7) Prefiro um futebol apoiado, com transições lentas, de passe curto e certo, a um futebol directo, de transições rápidas. O segundo tipo de futebol torna a equipa serva da inspiração dos homens da frente. Ou então da sorte. Prefiro um futebol que procure a sorte e nenhum outro o faz melhor que o futebol apoiado. Um futebol demasiado objectivo é também demasiado previsível. Aos defesas adversários, basta que sejam correctos, que não errem, para anular essa objectividade. Compete a uma equipa mentalmente evoluída arranjar constantemente novas soluções para penetrar nas defesas adversárias: um futebol mais directo não o permitirá, por certo. Além disso, um futebol de transições mais lentas permite que a equipa esteja quase sempre compacta. Não cria buracos defensivos, nem desgasta constantemente os homens que são servidos. Dirão que um futebol assim será sempre lento e, por isso, previsível. Incorrecto! As transições podem ser lentas, mas a dinâmica ofensiva não o deve ser. Se as movimentações ofensivas forem constantes e a troca de bola rápida, ainda que as transições se façam através de passes curtos, as defesas contrárias nunca estarão suficientemente organizadas. É claro que, se não houver muita dinâmica, um futebol deste tipo não será proveitoso, pois nem aproveita a subida das linhas adversárias utilizando transições rápidas, nem consegue penetrar em defesas organizadas.

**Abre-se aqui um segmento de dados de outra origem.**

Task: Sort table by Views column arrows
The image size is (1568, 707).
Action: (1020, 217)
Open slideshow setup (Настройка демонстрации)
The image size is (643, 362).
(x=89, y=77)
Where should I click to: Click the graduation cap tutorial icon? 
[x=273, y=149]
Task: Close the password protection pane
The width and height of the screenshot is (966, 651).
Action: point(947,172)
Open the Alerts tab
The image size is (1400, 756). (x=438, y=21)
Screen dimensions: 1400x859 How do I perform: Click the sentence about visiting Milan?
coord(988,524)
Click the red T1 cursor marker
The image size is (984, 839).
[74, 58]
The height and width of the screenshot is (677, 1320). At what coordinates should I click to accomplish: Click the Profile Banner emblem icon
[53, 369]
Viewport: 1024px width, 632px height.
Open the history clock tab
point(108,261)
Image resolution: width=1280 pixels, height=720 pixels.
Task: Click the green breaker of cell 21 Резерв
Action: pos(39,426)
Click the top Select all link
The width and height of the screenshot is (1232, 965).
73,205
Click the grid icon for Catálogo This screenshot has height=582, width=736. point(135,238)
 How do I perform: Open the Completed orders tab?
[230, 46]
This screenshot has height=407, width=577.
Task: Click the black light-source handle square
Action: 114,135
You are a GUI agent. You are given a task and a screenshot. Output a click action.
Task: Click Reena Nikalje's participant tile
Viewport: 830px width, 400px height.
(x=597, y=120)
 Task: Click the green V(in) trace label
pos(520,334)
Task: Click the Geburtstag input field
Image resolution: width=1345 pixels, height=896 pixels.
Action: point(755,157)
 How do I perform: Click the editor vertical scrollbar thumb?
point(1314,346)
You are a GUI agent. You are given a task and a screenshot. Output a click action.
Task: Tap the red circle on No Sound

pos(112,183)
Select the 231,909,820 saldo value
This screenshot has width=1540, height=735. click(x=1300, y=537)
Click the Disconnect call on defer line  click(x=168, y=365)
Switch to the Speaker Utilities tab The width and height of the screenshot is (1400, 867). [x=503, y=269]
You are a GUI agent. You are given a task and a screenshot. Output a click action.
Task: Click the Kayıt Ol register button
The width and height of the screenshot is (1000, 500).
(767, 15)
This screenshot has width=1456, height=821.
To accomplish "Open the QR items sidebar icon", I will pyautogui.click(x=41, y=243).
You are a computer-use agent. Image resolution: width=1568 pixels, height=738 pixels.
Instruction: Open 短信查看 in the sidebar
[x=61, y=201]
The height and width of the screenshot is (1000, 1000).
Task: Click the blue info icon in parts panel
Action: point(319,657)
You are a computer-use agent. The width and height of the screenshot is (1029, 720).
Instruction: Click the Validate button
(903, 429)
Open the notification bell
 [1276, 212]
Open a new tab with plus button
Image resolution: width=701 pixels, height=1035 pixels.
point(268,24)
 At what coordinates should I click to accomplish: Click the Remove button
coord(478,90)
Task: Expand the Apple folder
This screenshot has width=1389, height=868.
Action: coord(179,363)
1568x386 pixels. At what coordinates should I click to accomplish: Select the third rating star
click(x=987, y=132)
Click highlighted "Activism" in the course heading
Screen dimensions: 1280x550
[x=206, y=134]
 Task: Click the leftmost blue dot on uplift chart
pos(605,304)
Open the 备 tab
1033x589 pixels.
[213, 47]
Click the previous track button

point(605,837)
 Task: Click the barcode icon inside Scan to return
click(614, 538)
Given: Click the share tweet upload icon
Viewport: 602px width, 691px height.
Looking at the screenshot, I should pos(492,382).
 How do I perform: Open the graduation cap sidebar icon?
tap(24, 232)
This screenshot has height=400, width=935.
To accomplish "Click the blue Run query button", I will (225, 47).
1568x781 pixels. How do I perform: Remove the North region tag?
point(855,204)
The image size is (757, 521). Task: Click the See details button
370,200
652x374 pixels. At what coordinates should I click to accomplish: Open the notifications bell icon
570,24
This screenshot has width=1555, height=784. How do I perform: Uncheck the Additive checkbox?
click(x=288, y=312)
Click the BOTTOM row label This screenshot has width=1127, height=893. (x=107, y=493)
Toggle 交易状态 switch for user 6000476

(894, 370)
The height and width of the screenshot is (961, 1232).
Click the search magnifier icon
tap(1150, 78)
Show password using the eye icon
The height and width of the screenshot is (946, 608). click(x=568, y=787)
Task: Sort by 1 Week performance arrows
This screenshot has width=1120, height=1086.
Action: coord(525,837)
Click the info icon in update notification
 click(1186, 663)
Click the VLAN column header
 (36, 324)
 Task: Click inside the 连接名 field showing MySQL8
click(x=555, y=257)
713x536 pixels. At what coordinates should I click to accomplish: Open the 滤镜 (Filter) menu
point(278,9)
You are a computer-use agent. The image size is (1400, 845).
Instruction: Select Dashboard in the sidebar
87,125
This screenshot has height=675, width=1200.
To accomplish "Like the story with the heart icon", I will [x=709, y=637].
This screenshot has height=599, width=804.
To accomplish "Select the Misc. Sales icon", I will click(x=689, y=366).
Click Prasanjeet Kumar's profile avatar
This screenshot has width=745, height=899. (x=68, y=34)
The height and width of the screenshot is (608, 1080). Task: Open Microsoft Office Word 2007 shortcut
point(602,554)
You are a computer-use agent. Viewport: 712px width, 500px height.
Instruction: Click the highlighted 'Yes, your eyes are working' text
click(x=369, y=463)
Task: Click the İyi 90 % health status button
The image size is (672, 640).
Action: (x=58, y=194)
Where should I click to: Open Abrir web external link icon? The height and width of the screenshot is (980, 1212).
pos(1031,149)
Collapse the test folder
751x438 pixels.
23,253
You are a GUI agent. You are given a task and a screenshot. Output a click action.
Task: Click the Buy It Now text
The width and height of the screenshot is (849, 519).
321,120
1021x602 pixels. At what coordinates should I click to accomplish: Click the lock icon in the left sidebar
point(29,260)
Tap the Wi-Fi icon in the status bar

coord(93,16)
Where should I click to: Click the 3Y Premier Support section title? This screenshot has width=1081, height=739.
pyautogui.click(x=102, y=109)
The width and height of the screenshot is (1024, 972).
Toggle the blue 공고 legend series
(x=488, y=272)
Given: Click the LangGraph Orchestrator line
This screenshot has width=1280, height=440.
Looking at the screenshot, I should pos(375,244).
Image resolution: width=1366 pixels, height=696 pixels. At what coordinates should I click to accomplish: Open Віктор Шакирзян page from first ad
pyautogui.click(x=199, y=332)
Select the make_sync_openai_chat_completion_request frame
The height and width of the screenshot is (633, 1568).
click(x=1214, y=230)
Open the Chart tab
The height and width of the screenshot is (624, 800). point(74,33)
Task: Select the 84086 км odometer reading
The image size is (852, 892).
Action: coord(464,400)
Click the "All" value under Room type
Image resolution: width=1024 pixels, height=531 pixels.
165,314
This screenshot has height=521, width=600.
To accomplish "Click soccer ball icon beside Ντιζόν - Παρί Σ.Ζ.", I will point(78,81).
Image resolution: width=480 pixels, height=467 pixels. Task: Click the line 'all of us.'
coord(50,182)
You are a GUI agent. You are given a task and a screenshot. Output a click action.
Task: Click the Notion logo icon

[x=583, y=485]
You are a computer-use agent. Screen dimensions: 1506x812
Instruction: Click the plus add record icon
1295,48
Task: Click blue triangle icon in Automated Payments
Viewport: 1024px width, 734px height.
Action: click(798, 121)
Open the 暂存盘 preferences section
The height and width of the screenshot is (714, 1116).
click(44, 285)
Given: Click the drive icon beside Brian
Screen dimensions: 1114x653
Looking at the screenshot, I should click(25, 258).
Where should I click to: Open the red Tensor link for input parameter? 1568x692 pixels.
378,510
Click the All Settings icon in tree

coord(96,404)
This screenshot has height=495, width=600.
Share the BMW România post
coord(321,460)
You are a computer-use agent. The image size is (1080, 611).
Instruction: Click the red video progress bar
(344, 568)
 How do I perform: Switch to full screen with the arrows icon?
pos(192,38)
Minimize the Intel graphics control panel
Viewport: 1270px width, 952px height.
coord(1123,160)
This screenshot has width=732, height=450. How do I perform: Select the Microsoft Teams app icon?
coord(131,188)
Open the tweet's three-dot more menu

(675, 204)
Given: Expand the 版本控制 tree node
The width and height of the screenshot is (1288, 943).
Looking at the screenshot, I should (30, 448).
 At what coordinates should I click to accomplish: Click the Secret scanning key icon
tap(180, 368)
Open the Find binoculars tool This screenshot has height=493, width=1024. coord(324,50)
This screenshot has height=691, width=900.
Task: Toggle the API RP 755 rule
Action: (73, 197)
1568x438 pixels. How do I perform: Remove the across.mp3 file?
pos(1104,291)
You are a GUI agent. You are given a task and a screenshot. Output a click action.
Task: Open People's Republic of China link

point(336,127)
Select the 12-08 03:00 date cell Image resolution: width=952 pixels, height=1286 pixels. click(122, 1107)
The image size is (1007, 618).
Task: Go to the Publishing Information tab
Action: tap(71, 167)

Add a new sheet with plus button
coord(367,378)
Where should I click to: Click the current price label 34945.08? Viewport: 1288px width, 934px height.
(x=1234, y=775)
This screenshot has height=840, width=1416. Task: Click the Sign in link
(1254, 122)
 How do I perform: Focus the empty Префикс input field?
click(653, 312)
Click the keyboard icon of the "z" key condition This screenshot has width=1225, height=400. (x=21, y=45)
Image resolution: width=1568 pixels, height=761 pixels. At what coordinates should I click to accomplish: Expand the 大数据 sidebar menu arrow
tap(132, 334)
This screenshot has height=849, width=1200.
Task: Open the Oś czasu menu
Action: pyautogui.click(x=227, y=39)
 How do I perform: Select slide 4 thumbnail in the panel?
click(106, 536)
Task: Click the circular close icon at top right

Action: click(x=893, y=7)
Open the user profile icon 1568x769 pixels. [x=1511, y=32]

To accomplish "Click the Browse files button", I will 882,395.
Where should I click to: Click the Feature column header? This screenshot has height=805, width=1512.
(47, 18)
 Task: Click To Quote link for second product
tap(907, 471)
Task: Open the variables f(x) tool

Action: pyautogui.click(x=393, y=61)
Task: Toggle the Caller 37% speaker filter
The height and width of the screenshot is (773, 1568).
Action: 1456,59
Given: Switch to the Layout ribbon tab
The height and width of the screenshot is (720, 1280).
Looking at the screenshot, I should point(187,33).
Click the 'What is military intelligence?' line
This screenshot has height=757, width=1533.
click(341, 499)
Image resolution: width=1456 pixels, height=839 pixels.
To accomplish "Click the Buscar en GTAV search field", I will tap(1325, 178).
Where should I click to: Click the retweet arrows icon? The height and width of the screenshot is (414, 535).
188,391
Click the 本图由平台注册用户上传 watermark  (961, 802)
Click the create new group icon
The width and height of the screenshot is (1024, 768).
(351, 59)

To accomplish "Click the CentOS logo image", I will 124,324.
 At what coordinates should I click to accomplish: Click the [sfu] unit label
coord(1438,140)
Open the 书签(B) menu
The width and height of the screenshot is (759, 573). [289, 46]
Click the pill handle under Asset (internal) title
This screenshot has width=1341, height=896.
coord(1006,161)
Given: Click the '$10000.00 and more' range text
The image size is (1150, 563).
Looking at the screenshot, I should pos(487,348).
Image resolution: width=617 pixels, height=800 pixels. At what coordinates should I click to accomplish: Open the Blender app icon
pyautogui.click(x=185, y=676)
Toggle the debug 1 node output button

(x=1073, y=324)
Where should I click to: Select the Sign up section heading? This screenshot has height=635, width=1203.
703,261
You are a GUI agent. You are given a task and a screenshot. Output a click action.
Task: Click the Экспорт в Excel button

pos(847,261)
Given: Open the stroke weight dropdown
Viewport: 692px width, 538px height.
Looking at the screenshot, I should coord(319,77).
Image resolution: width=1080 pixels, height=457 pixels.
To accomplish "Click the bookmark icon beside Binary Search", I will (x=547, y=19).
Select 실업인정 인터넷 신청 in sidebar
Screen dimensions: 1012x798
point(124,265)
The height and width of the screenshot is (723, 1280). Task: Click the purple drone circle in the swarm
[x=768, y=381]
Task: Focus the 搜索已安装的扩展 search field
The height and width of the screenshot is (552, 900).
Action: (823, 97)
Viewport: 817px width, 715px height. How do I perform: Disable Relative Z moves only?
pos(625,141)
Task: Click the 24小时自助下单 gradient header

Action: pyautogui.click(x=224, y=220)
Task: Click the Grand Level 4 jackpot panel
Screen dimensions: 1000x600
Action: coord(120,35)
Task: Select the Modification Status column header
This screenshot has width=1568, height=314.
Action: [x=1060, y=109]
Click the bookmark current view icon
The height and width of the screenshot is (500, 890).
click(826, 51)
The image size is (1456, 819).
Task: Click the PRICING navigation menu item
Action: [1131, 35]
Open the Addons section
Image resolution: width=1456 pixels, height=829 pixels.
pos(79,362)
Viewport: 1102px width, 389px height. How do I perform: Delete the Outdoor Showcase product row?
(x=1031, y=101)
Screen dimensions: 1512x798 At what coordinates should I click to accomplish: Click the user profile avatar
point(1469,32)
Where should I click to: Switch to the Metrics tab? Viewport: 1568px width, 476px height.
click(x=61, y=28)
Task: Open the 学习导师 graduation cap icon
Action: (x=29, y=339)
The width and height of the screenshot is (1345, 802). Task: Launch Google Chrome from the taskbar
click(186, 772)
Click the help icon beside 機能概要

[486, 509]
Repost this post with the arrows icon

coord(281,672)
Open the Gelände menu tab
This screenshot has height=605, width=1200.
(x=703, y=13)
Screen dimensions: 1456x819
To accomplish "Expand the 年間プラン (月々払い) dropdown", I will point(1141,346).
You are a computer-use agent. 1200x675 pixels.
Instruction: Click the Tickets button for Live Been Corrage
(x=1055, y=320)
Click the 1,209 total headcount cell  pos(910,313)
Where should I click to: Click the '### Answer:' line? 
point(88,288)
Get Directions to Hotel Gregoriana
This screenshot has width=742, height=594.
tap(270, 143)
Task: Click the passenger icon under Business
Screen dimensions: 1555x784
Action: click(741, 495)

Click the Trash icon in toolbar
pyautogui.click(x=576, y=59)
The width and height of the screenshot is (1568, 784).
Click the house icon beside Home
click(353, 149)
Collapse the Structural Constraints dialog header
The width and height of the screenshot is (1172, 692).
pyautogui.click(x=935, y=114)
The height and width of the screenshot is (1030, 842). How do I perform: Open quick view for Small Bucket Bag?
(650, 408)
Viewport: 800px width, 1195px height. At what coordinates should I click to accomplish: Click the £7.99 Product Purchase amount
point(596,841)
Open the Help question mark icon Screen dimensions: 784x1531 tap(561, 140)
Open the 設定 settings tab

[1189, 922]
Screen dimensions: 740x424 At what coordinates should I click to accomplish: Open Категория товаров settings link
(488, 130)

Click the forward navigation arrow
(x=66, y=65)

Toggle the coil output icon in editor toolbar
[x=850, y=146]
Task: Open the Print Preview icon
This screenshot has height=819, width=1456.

8) Prefiro um pressing alto a um pressing médio ou baixo. É importante saber executar um pressing baixo, sobretudo porque um pressing alto durante 90 minutos será sempre muito desgastante, mas prefiro que a equipa tenha uma filosofia ofensiva e que queira sempre a bola. A melhor maneira de defender é ter a bola. A maneira mais segura de recuperar a bola é o mais longe possível da nossa área. Nada melhor que pressionar o mais alto possível. Obriga o adversário a jogar de forma mais directa, da mesma maneira que recuperar uma bola numa zona mais subida é sempre mais perigoso para o adversário. Prefiro uma equipa capaz de pressionar o mais alto possível, como a de Co Adrianse no Porto, pois assim passará mais tempo com a posse de bola. Alturas haverá em que será necessário modificar a atitude defensiva: se o resultado estiver feito, se se avizinhar um prolongamento, minutos antes do intervalo, etc. Aí, a equipa deverá suster o ímpeto e pressionar mais em baixo, correr menos riscos e desgastar menos os jogadores. Mas de uma forma geral, deve ser capaz de pressionar alto.